For the records below, output word for word the lines from the one with "This screenshot has height=835, width=1456." up to and including the one with "Task: Open the view columns icon". No pictures.

===============

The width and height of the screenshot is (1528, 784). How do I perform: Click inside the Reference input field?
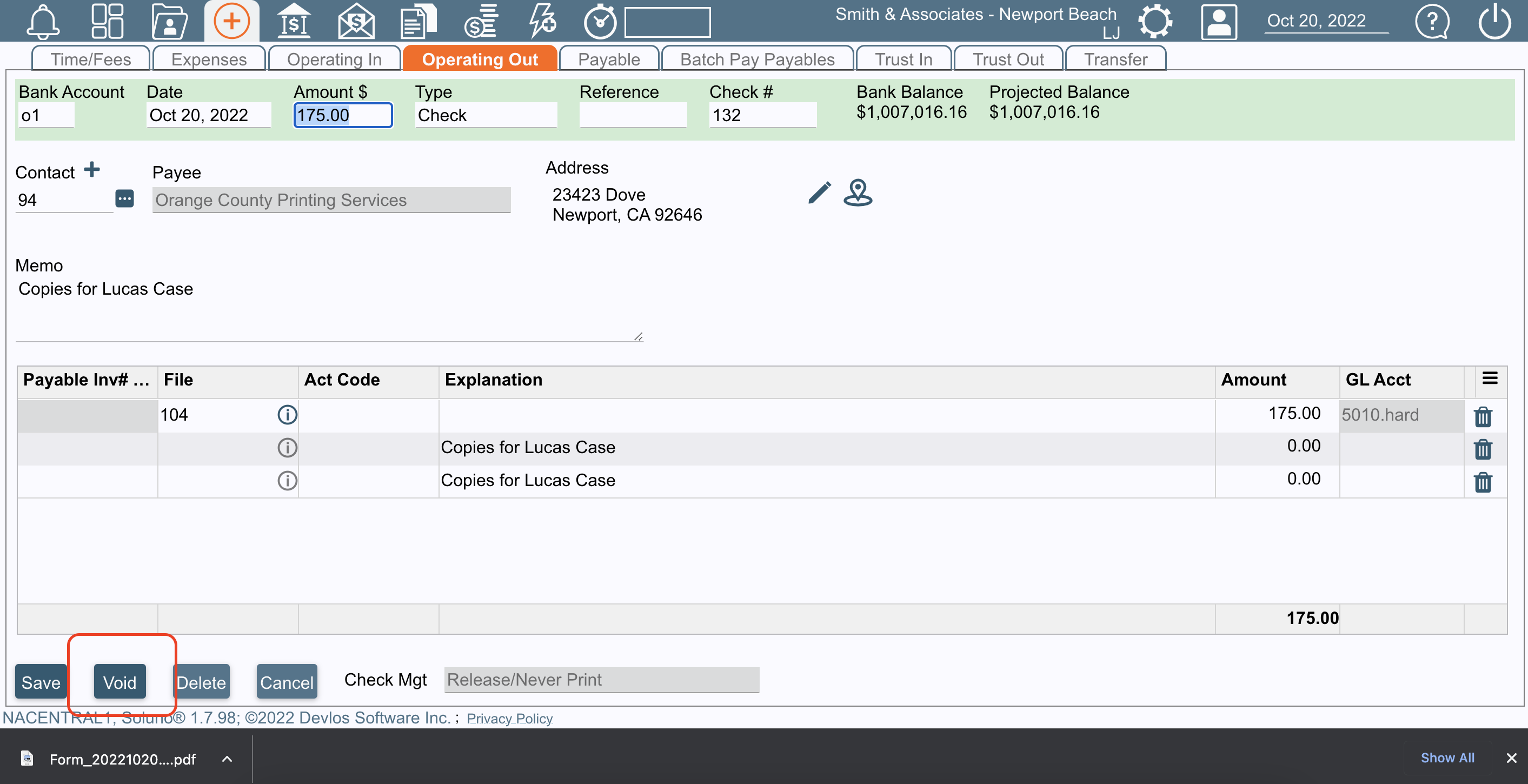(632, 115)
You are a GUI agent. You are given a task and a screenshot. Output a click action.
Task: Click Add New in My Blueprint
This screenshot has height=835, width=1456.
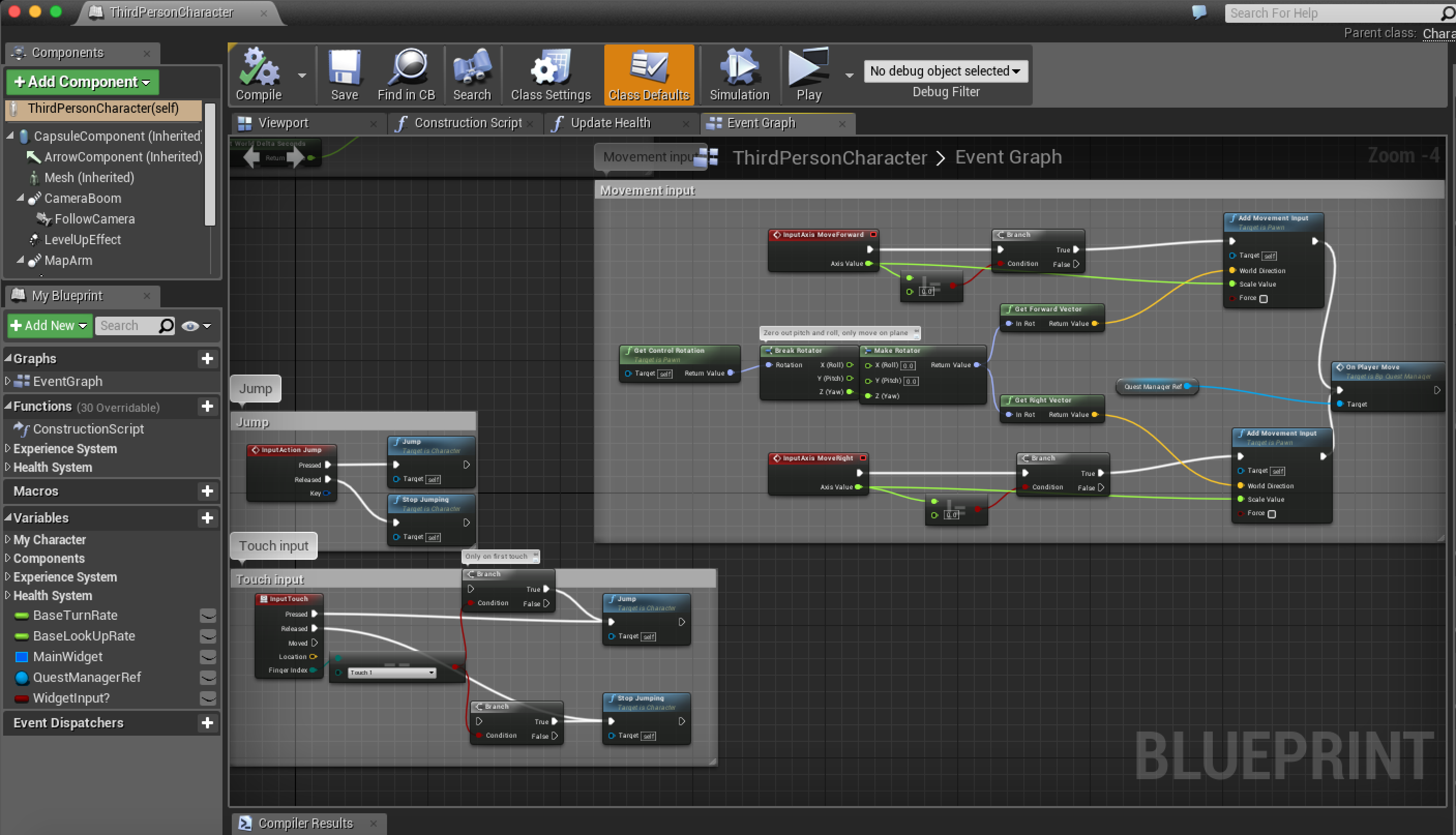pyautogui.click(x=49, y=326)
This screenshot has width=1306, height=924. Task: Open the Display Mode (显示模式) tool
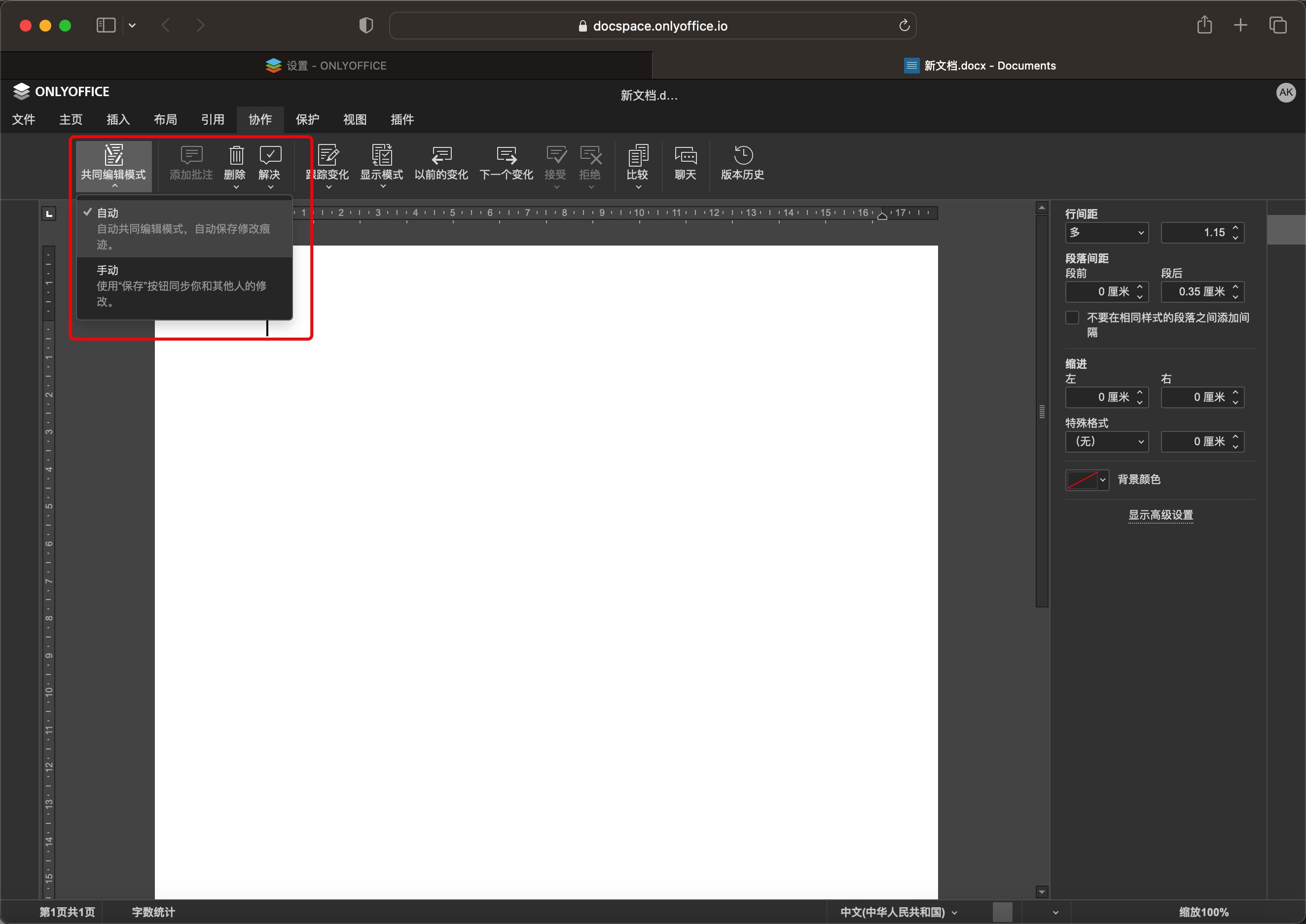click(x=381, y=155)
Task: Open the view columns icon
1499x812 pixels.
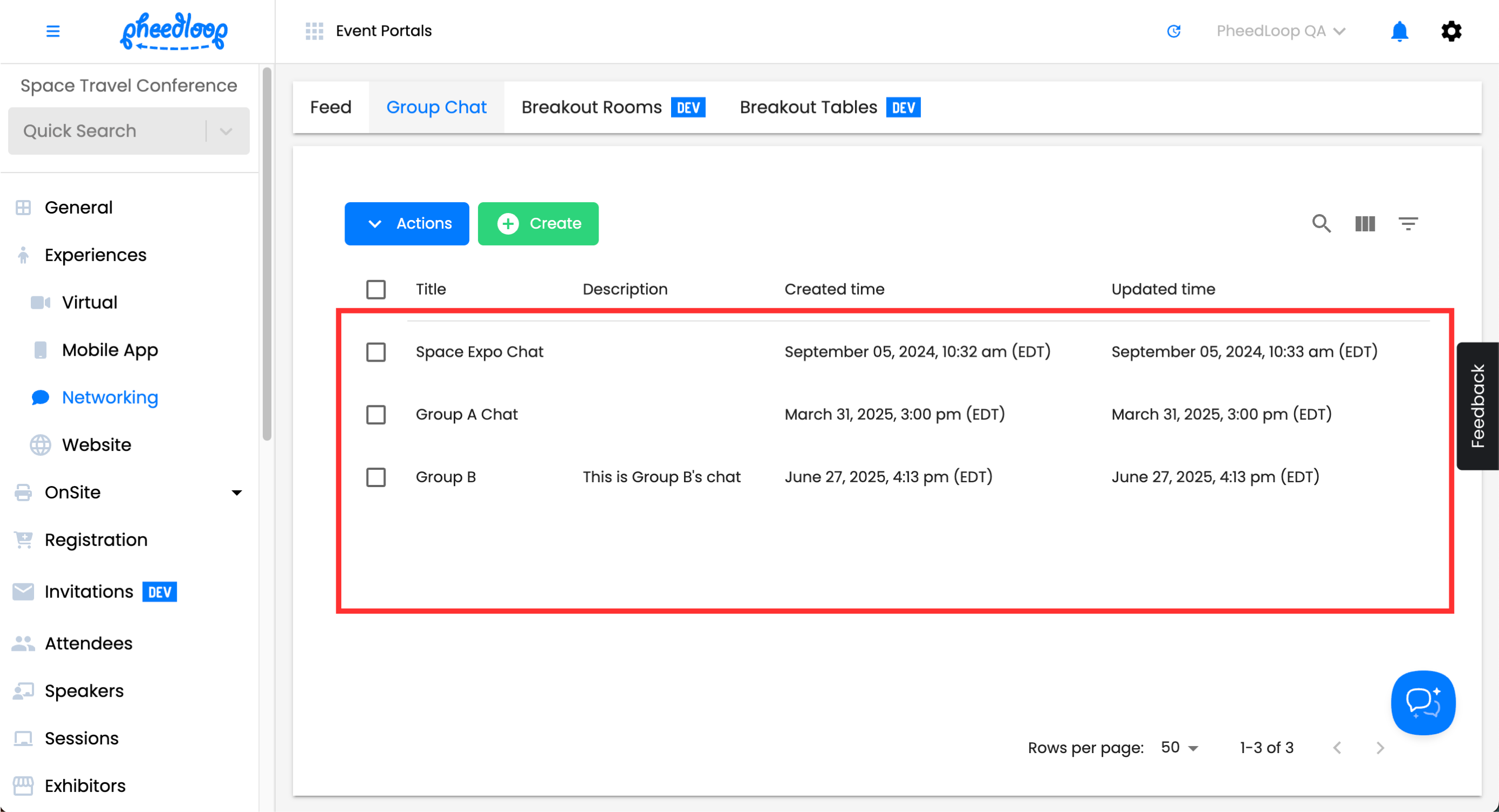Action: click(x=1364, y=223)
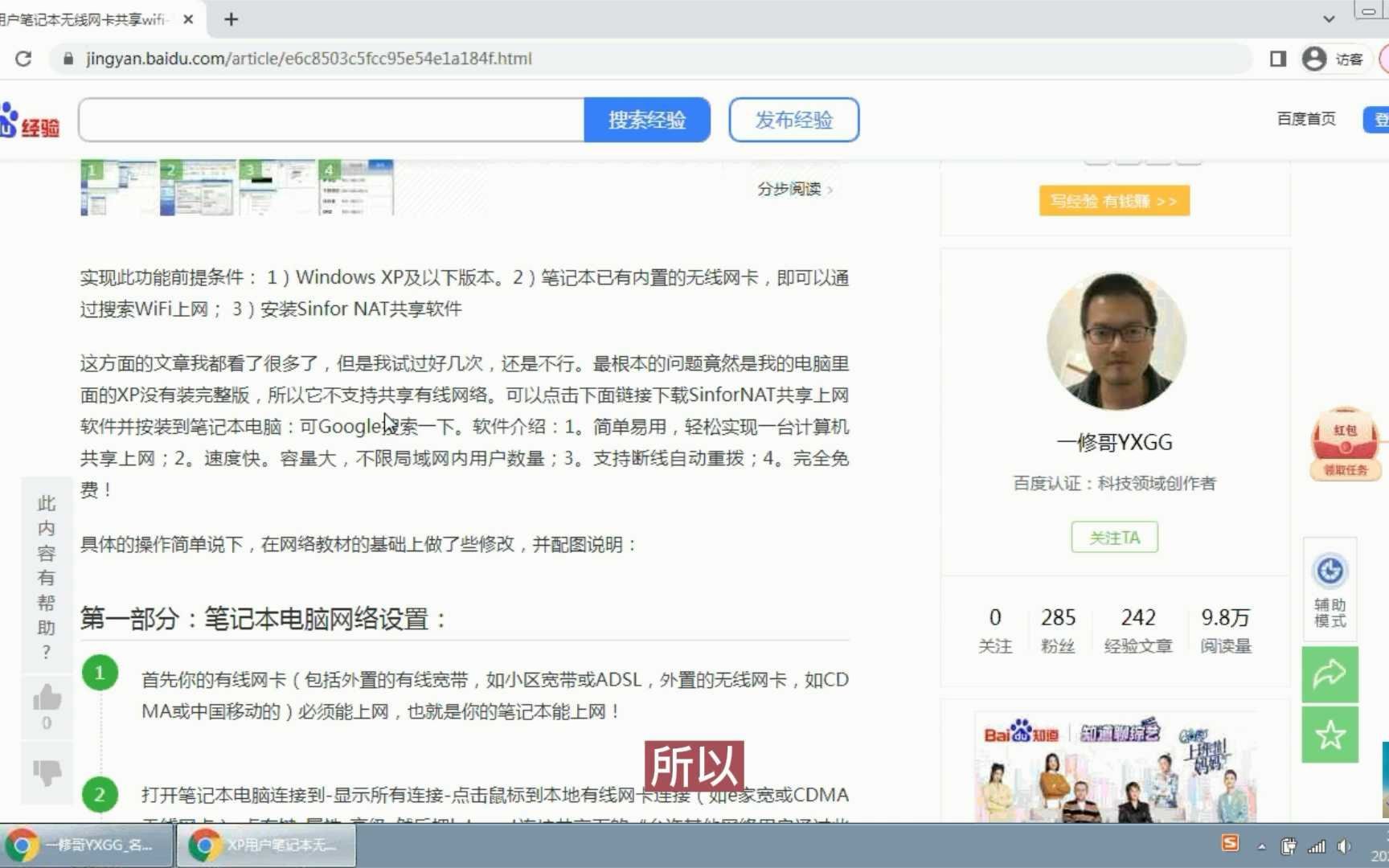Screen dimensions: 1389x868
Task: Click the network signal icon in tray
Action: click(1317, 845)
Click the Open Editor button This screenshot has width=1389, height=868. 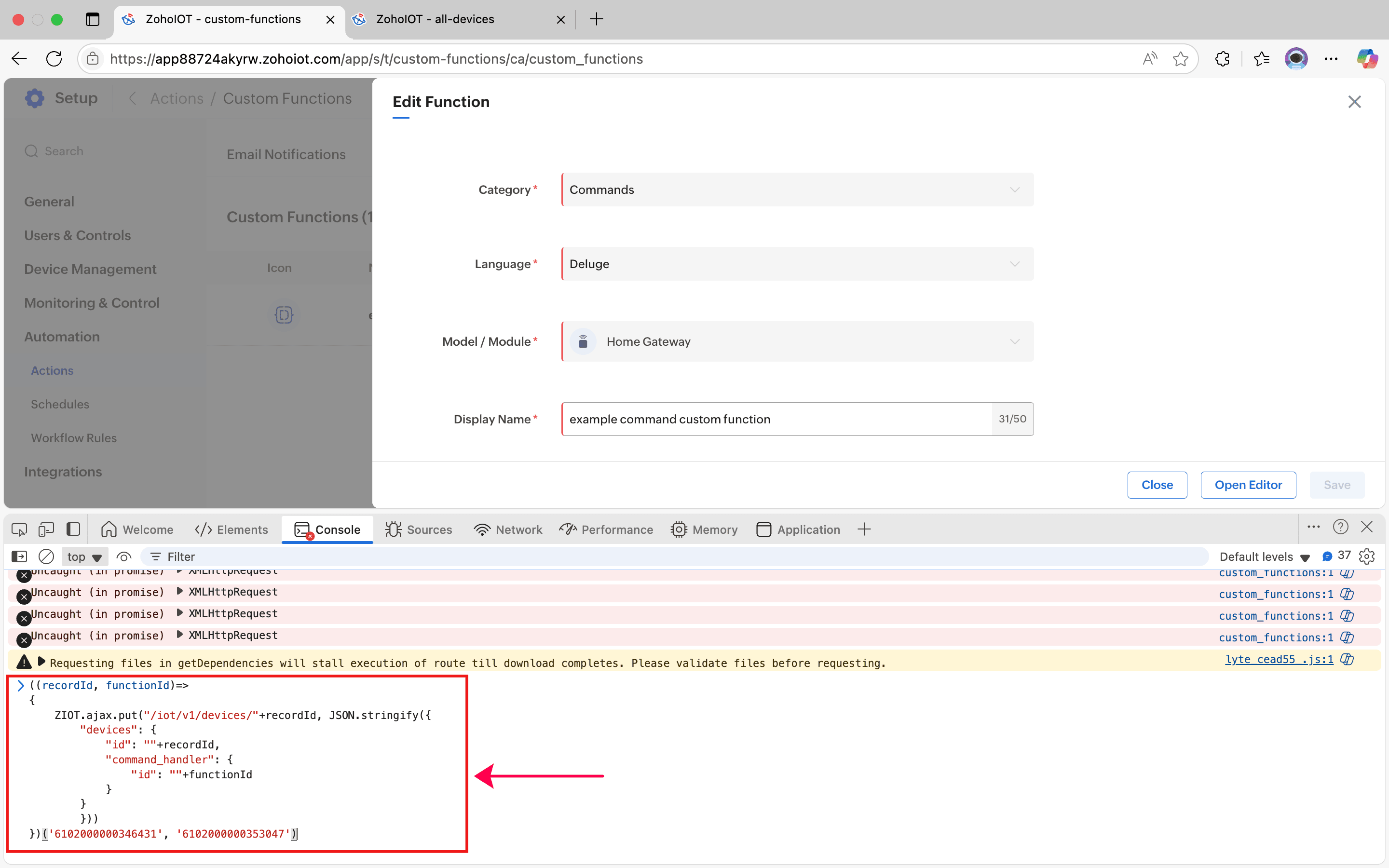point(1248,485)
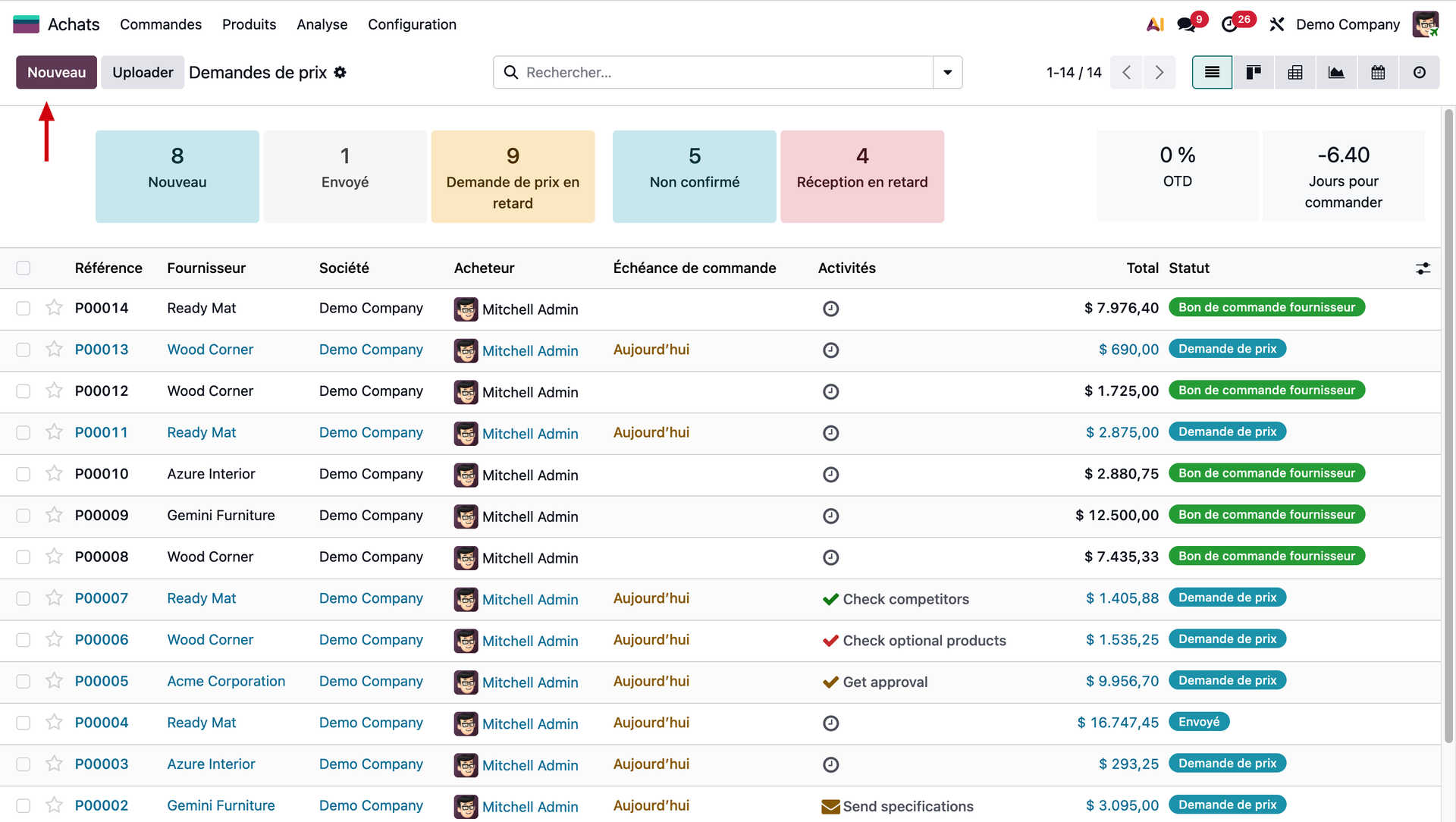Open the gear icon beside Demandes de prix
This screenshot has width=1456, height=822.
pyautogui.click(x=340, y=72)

===============

▶ [Answer section]:
This screenshot has height=835, width=1456.
pyautogui.click(x=49, y=326)
This screenshot has width=1306, height=924. Task: Open the Display Mode (显示模式) tool
click(x=381, y=155)
Task: Open the view columns icon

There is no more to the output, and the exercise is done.